-------- INFORMATION SUPPLIED
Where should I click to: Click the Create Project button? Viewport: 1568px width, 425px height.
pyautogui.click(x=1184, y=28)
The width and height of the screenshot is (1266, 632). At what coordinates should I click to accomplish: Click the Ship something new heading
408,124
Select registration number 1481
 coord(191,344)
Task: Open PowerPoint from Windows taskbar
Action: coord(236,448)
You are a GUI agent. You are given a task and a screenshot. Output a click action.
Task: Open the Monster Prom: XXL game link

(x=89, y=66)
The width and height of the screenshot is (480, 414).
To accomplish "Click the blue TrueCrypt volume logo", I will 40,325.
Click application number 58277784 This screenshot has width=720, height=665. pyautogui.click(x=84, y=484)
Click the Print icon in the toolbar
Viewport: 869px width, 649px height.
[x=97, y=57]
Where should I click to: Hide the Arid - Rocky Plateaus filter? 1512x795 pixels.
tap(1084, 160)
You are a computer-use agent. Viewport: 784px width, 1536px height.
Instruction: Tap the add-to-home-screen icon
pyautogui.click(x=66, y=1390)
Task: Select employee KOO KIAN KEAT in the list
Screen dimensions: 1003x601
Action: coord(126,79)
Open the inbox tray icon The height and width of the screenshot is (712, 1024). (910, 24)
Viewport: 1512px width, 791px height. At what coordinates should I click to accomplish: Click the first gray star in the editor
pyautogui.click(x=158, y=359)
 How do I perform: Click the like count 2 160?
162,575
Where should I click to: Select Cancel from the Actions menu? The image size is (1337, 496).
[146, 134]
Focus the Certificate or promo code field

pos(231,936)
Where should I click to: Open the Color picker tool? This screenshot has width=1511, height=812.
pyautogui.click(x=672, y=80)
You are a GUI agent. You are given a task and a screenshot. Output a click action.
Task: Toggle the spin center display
----------------
= PROBLEM TO SOLVE =
Give back exactly the lines from the one containing "How do I perform: Click" through the last line of the records.

= RESULT BELOW =
 How do I perform: Click the like count 2 160?
162,575
Where should I click to: Select Cancel from the Actions menu? The image size is (1337, 496).
[146, 134]
Focus the Certificate or promo code field

pos(231,936)
Where should I click to: Open the Color picker tool? This screenshot has width=1511, height=812.
pyautogui.click(x=672, y=80)
You are a GUI agent. You are given a task and a screenshot. Output a click action.
Task: Toggle the spin center display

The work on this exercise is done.